WHAT IS NEEDED:
Please copy each line of the records below that includes the word "agent".

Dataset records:
※ ※ ※

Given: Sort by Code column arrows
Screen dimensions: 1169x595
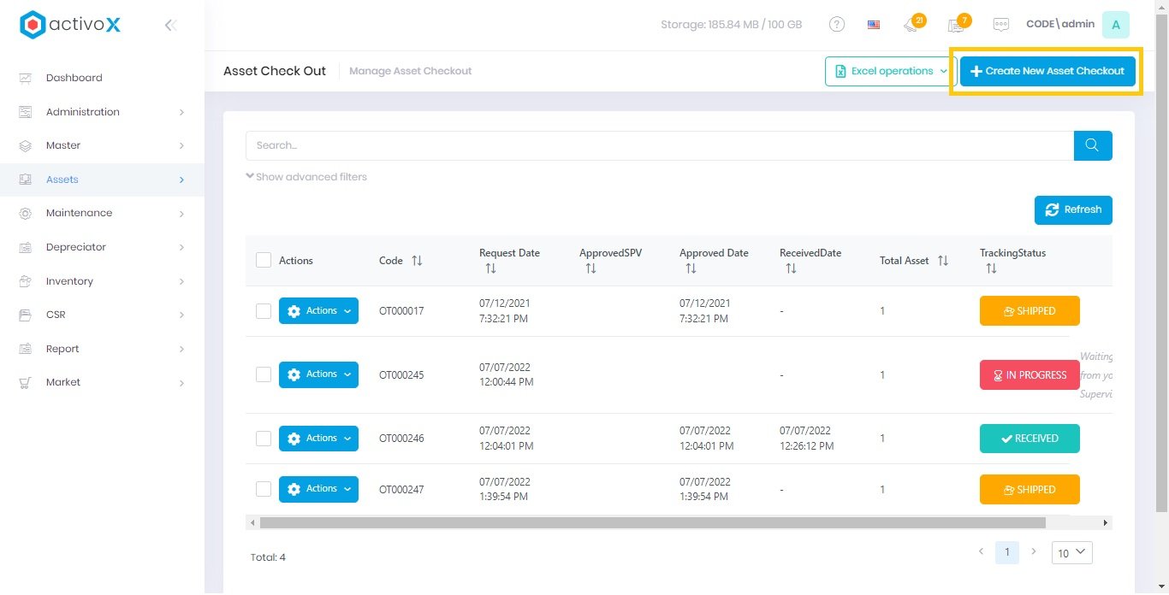Looking at the screenshot, I should [417, 261].
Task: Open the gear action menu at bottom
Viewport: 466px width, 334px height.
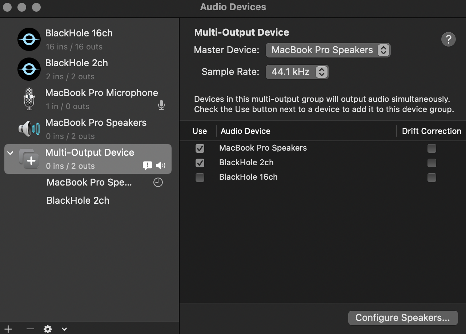Action: 47,329
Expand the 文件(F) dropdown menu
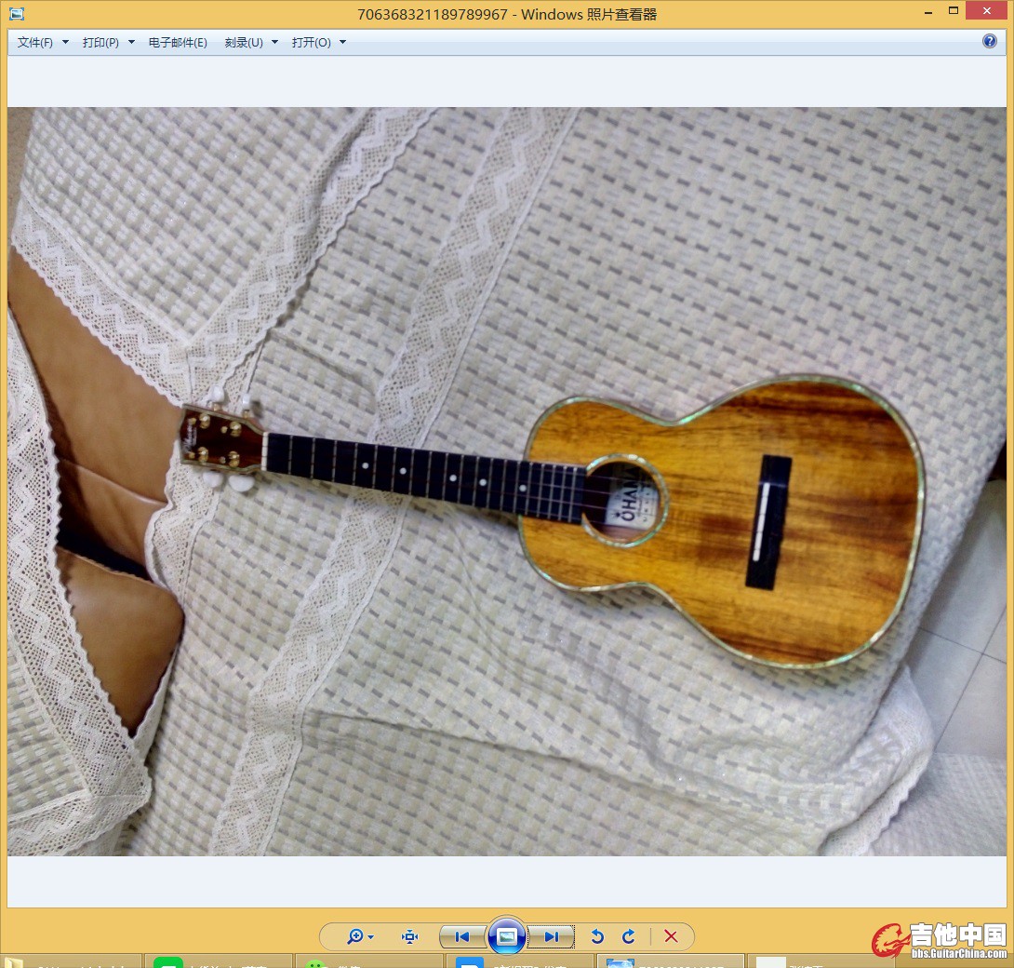 pyautogui.click(x=43, y=43)
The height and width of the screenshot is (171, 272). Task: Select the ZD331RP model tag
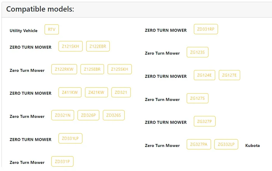pos(206,29)
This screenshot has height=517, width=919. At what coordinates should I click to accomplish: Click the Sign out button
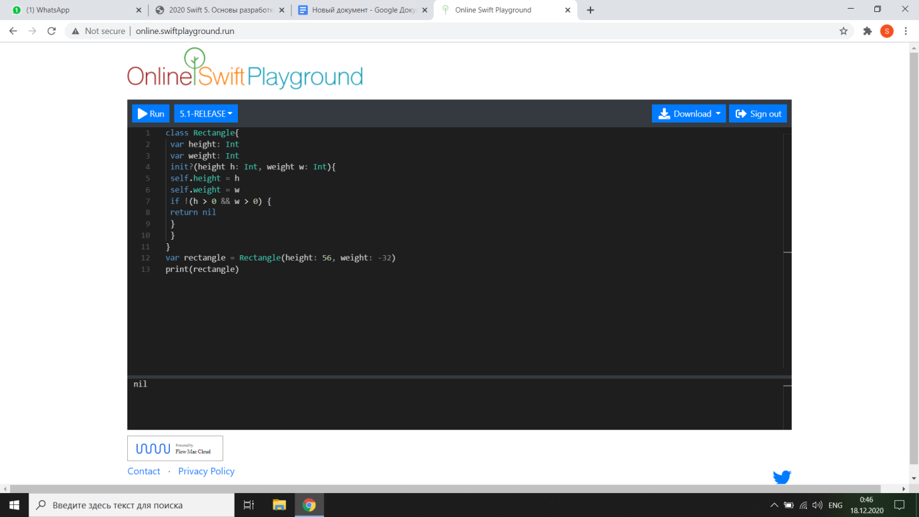pos(758,114)
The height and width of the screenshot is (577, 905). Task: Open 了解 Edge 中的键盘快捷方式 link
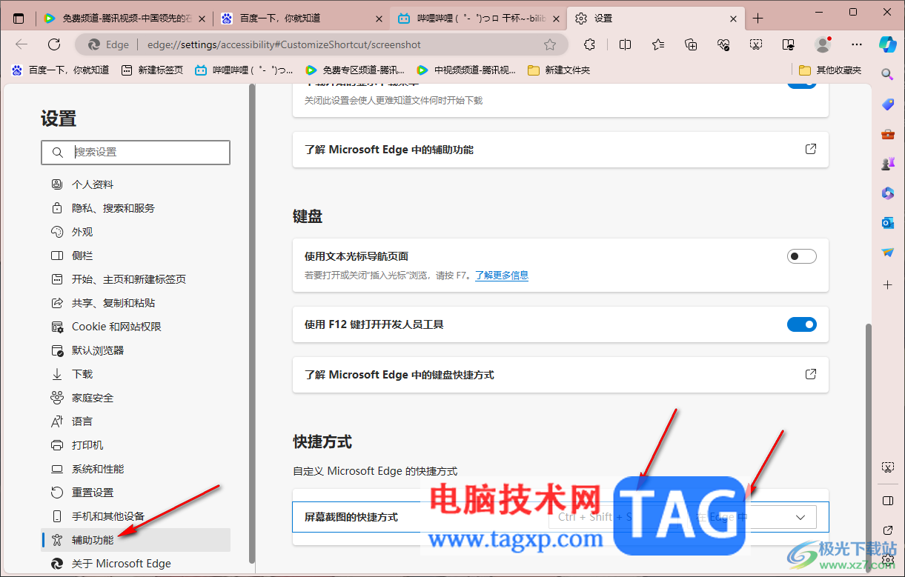pyautogui.click(x=560, y=375)
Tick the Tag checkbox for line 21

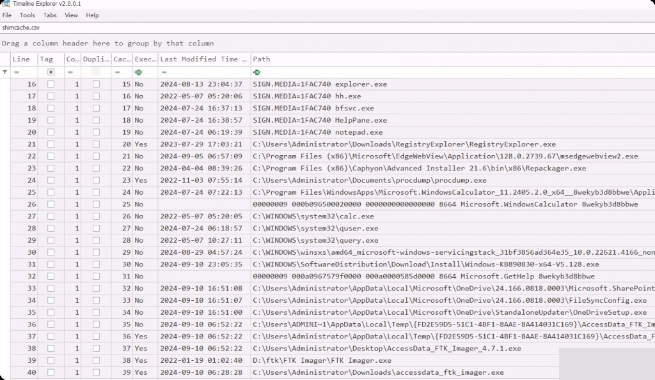[x=51, y=144]
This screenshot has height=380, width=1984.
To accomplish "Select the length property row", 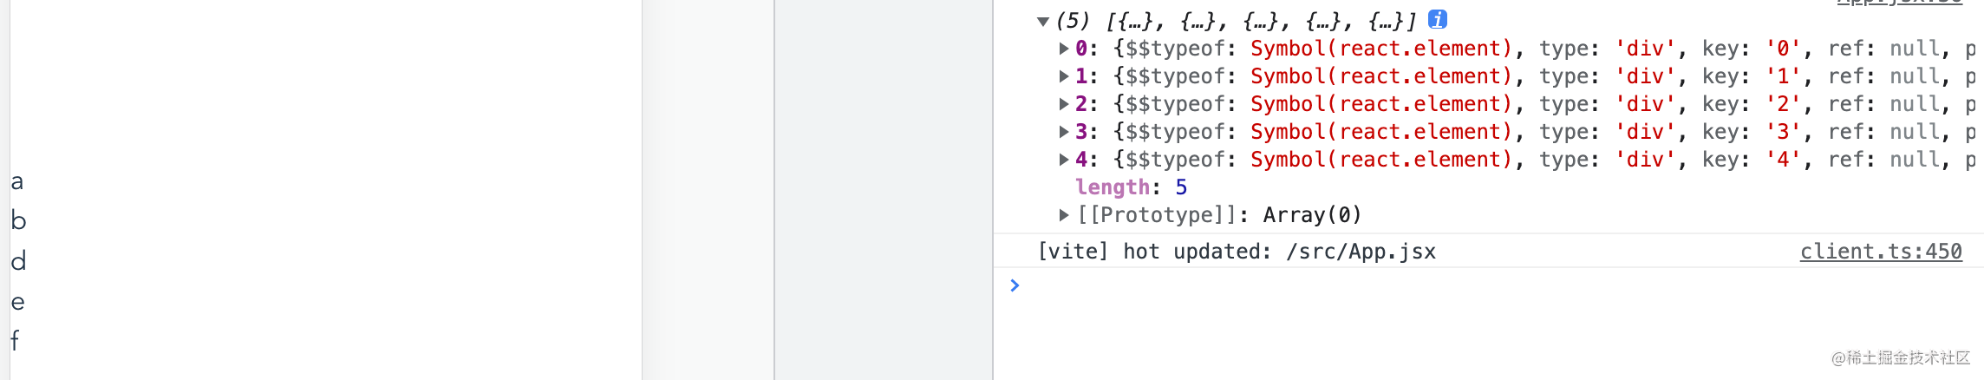I will tap(1131, 187).
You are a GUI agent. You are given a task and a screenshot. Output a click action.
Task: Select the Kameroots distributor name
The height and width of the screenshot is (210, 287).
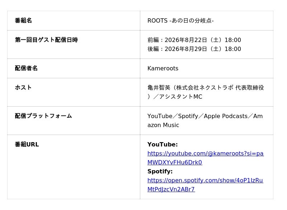tap(163, 68)
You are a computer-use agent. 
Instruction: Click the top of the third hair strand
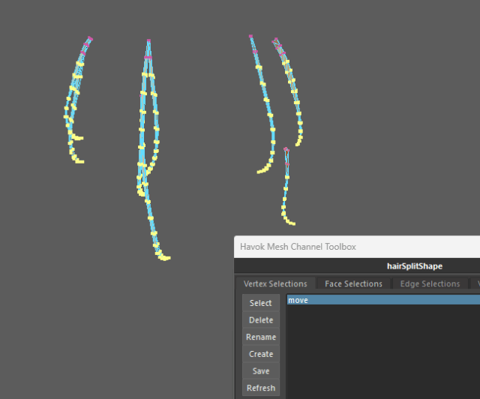pos(251,36)

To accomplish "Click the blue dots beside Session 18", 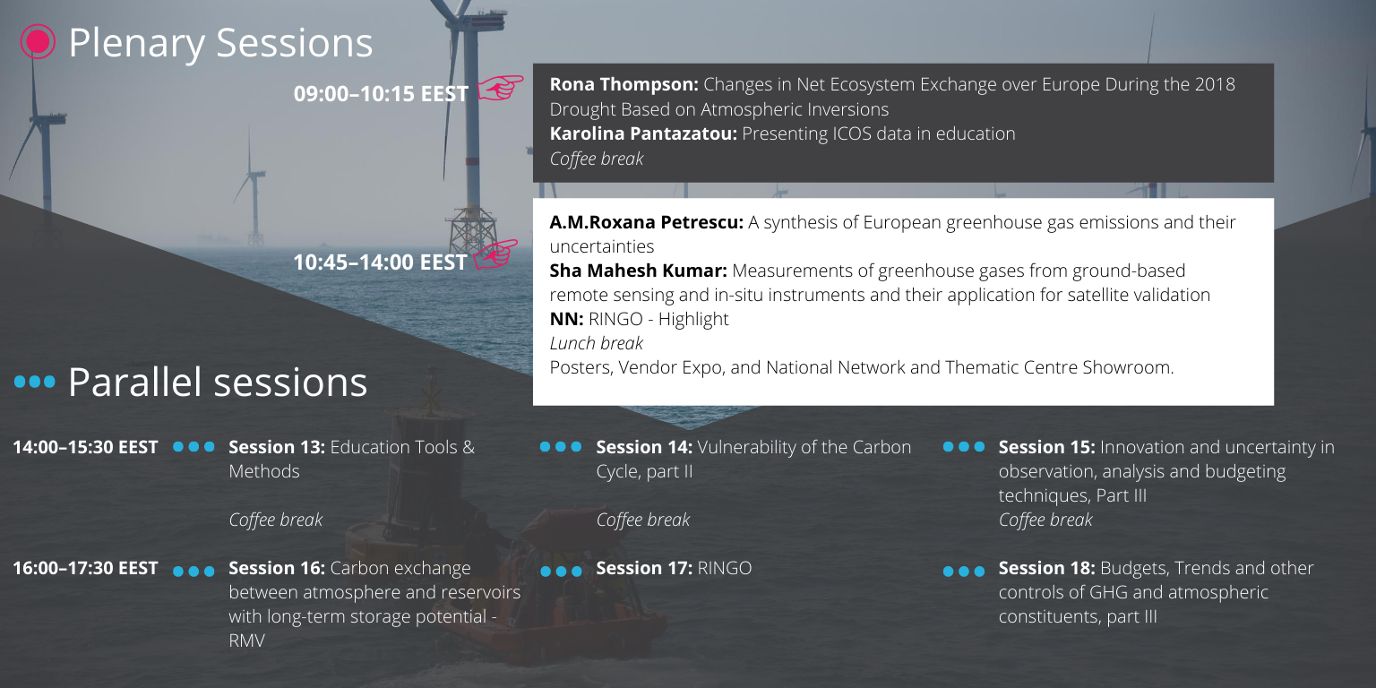I will coord(964,570).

※ ※ ※

TASK RESULT:
You are a GUI agent. You are given a task and a screenshot. Output a click action.
You are a computer-use agent. 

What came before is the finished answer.